Les cancers font l’objet d’une classification particulière : la Classification Internationale des Maladies pour l’Oncologie (CIM-O), dont la première version a été publiée en 1976. La CIM-O « classe ainsi chaque tumeur en fonction de quatre critères : son site d’origine (par exemple le poumon), son aspect microscopique (histologie), son degré de différenciation (par exemple une tumeur pulmonaire peut se présenter sous forme d’un carcinome épidermoïde faiblement différencié), et le comportement biologique (tumeur biologiquement agressive et maligne, ou au contraire, bégnine) » (Saracci et Wild, 2016, p. 111). Qu’il s’agisse du ou des organe(s) touché(s), de l’agressivité de la tumeur, de l’évolution de la maladie, ou même encore de la cancérogénèse elle-même, les avancées biologiques, médicales et technologiques de ces dernières décennies ont incontestablement mis en évidence le caractère complexe de ces affections. Il en est de même pour la compréhension de ses causes – l’étiologie – qui est, encore en grande partie, plus ou moins méconnue, largement débattue et génératrice de controverses. Cela est le cas pour certains types de cancers, tels que les LNH.

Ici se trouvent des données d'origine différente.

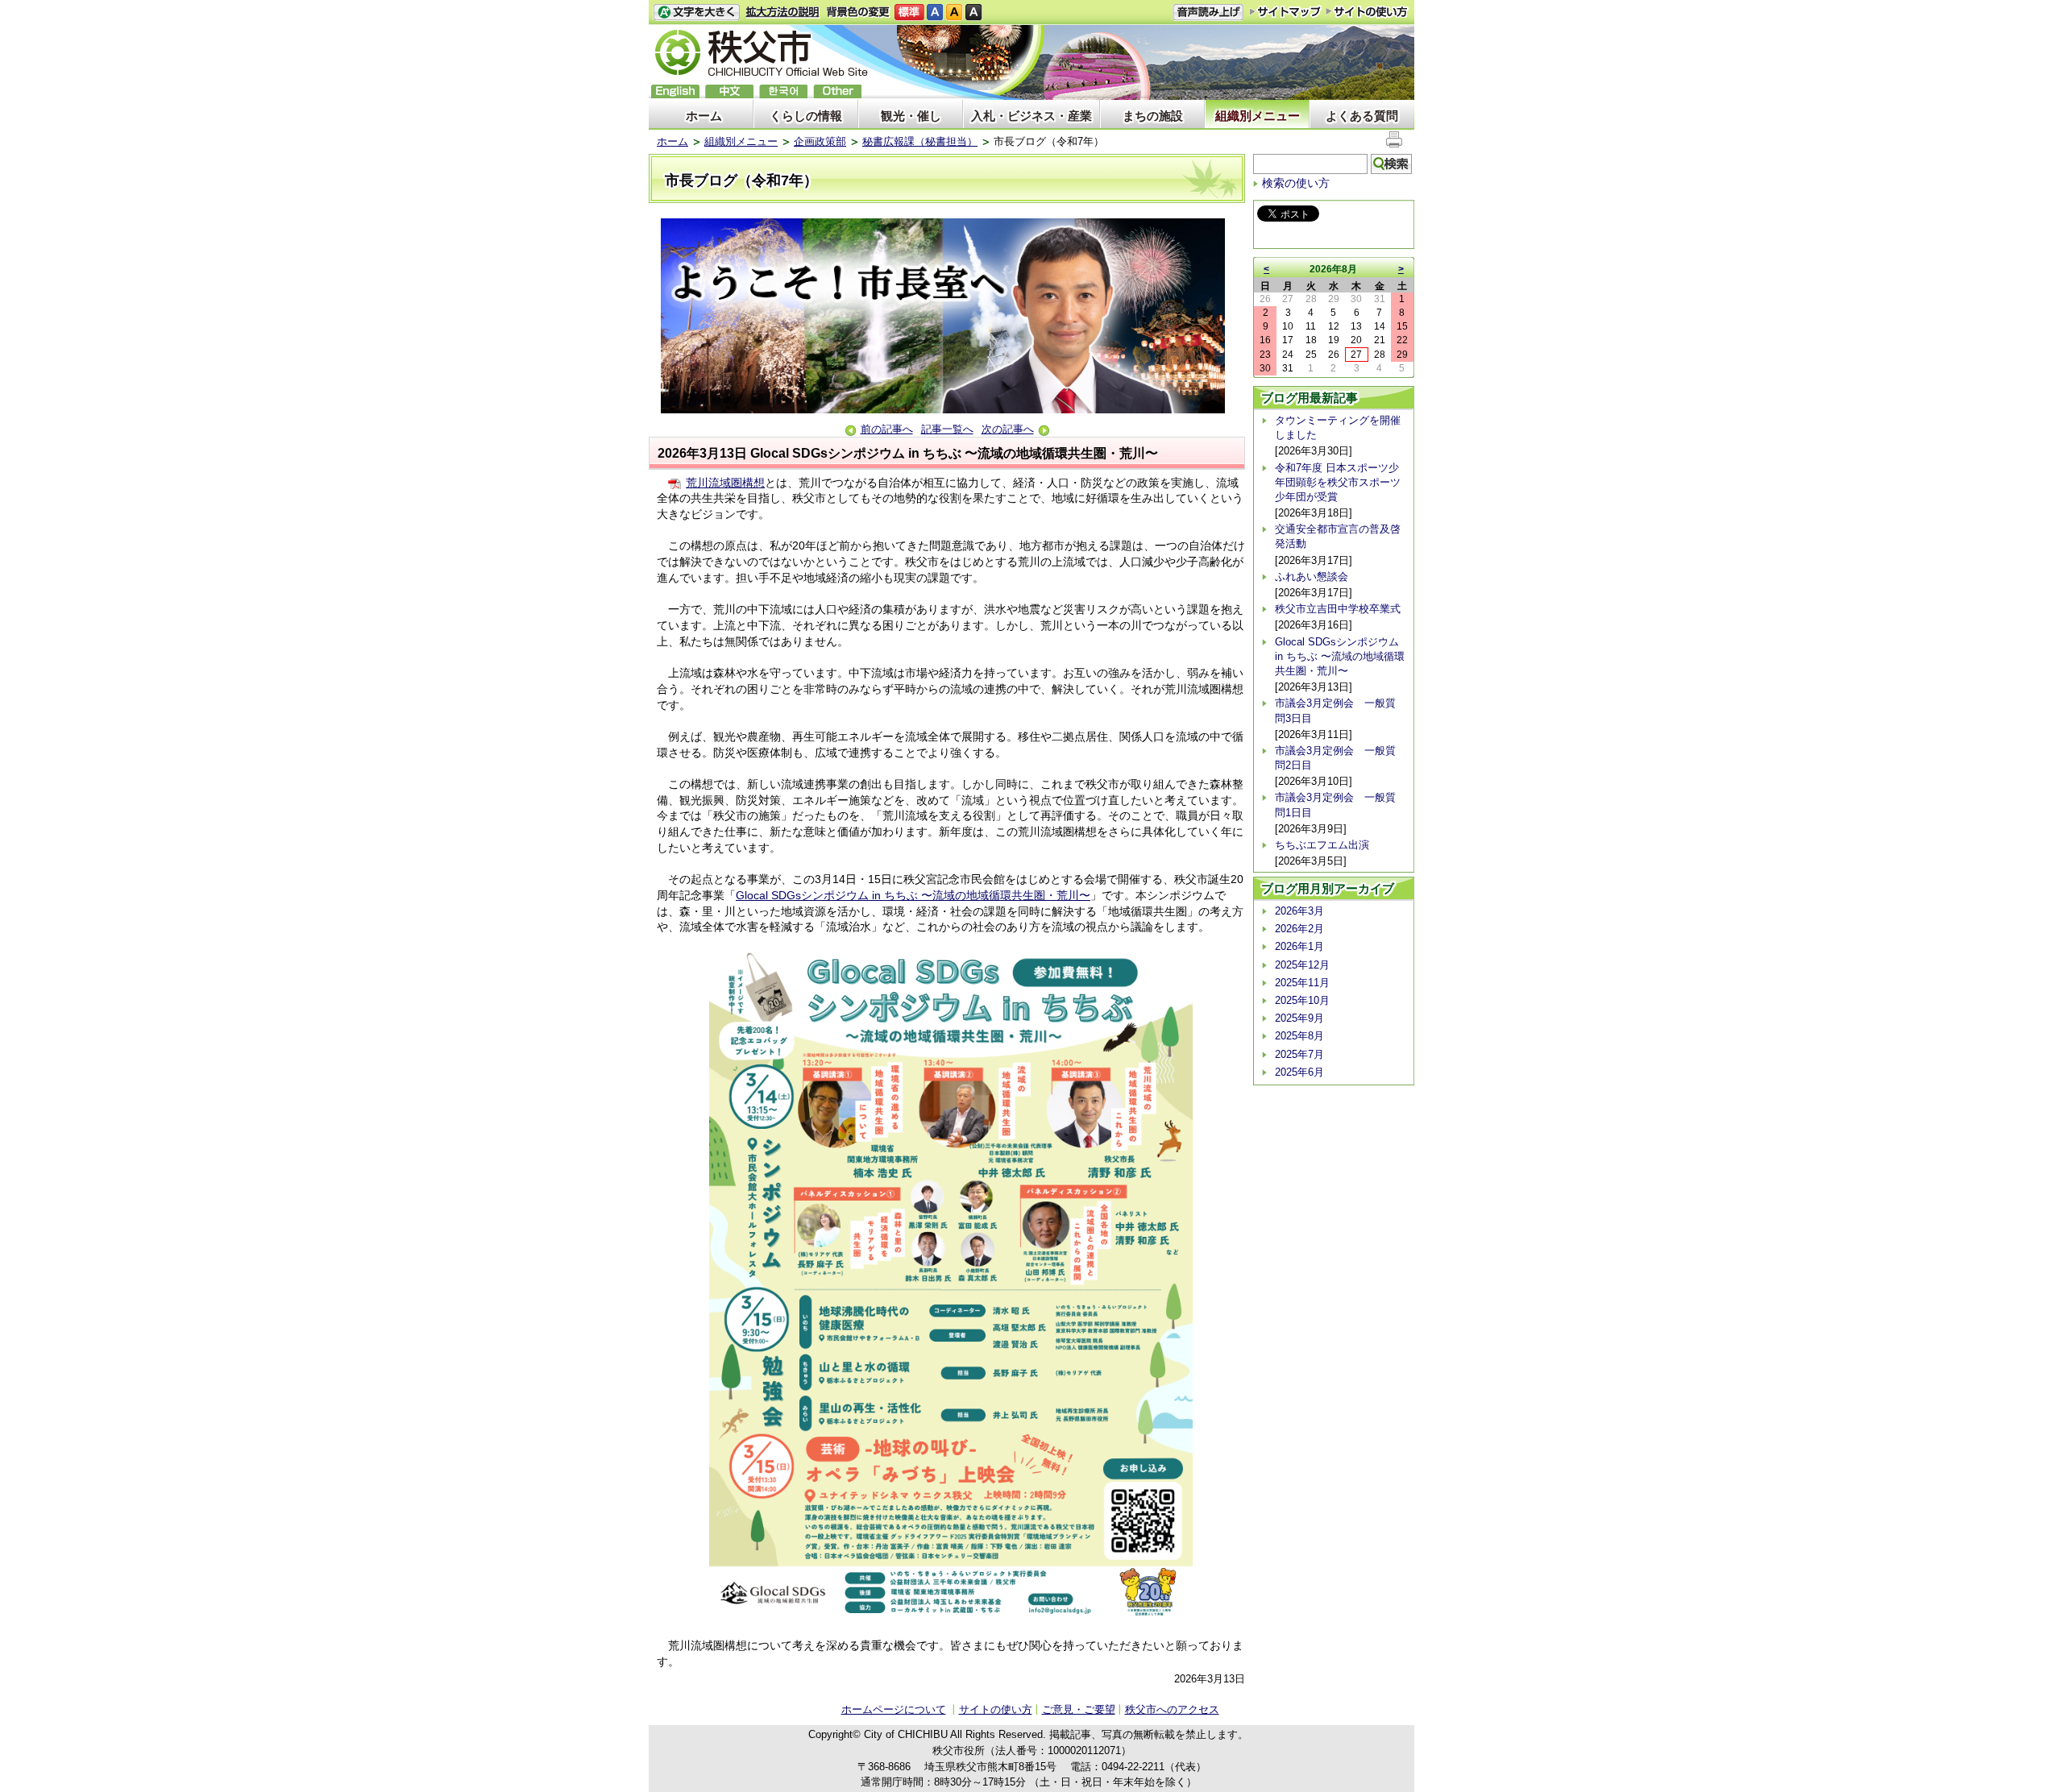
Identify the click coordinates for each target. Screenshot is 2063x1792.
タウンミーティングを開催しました (1338, 427)
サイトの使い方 (1367, 12)
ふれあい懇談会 (1311, 576)
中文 (729, 91)
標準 (909, 12)
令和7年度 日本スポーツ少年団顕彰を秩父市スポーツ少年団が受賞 (1338, 482)
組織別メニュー (1257, 115)
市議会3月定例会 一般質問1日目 (1335, 804)
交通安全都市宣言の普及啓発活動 (1338, 536)
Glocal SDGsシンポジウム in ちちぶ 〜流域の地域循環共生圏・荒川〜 (913, 895)
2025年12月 (1302, 965)
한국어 (783, 91)
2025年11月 (1302, 983)
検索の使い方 (1296, 182)
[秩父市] (761, 55)
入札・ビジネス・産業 (1031, 115)
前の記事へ (887, 429)
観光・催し (911, 115)
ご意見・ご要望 (1078, 1709)
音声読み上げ (1208, 12)
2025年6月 (1299, 1072)
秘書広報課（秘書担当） (920, 141)
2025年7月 (1299, 1054)
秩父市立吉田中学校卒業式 (1338, 609)
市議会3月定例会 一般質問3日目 (1335, 710)
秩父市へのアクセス (1172, 1709)
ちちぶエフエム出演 (1322, 845)
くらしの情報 (806, 115)
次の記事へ (1008, 429)
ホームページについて (893, 1709)
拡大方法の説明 (782, 12)
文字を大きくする (696, 12)
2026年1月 (1299, 946)
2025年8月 (1299, 1036)
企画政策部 (820, 141)
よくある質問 (1362, 115)
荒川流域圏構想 (725, 482)
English (675, 91)
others (837, 91)
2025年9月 (1299, 1018)
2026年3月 (1299, 911)
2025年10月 (1302, 1000)
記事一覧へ (947, 429)
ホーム (704, 115)
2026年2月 (1299, 929)
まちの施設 (1153, 115)
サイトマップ (1285, 11)
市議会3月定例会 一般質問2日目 (1335, 758)
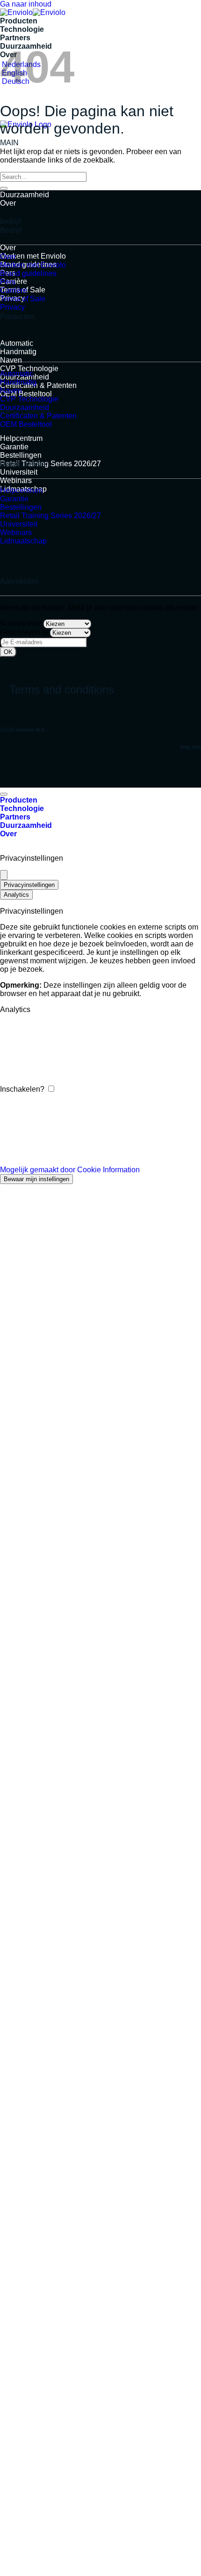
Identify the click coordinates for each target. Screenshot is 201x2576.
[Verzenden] (3, 188)
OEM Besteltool (26, 394)
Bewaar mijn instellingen (36, 1179)
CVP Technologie (29, 368)
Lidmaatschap (23, 541)
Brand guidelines (28, 273)
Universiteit (18, 472)
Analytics (16, 894)
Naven (11, 360)
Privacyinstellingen (29, 884)
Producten (18, 21)
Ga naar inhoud (25, 4)
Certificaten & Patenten (38, 385)
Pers (7, 282)
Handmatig (18, 382)
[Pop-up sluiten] (3, 875)
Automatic (16, 374)
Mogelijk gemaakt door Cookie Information (70, 1170)
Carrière (13, 290)
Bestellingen (21, 455)
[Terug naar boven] (3, 794)
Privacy (12, 307)
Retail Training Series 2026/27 (50, 464)
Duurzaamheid (24, 195)
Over (8, 203)
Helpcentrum (21, 438)
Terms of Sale (22, 299)
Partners (15, 38)
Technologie (22, 29)
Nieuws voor (21, 623)
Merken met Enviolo (33, 256)
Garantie (14, 447)
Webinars (16, 480)
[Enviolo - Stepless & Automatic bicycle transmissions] (32, 12)
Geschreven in (24, 632)
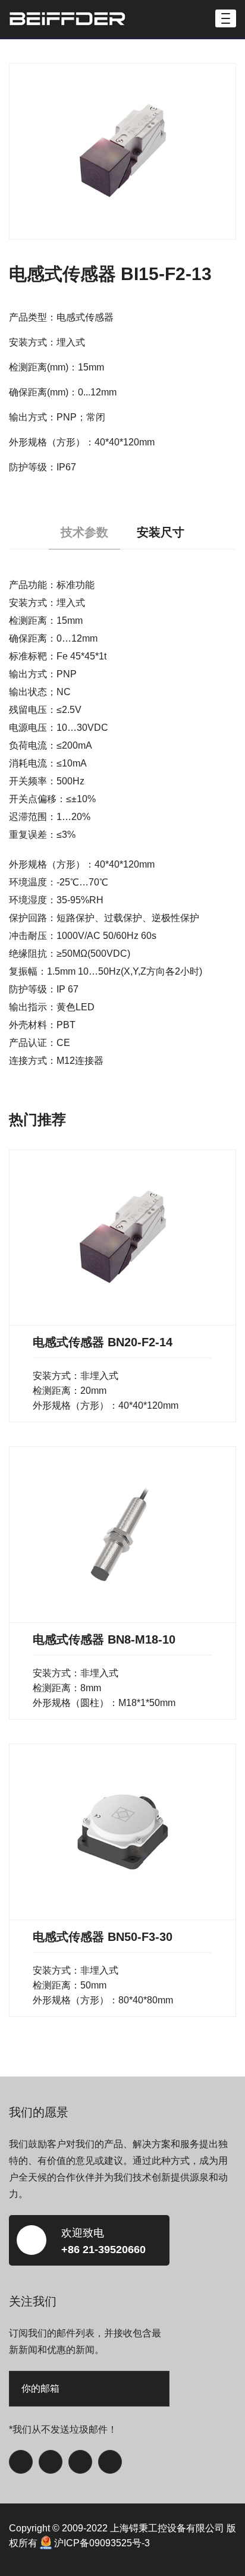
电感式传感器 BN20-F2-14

Les LNH, quelles spécificités ?
Hémopathies malignes : des cancers pas comme les autres
Les hémopathies malignes sont des affections particulièrement complexes à cerner car, à la différence des cancers solides, les hémopathies malignes ne se développent pas à partir d’un site spécifique. Les cellules « déréglées » et « anormales » circulent en effet dans l’ensemble de l’organisme et ce faisant, peuvent aussi bien être localisées dans les organes hématopoïétiques, c’est-à-dire les organes qui sont spécialisés dans « l’ensemble des mécanismes impliqués dans la production des diverses cellules sanguines, à partir de la cellule souche hématopoïétique […] » (Hematocell, 2016) que dans n’importe quel autre organe du corps humain. De plus, il s’agit d’un ensemble de cancers du sang particulièrement hétérogène, composé de nombreux types et sous-types histologiques différents. Chacun d’entre eux possède des caractéristiques propres et peut être le fait d’une anomalie portant sur différentes cellules ou ayant eu lieu à différents moments de la division cellulaire, appelée hématopoïèse .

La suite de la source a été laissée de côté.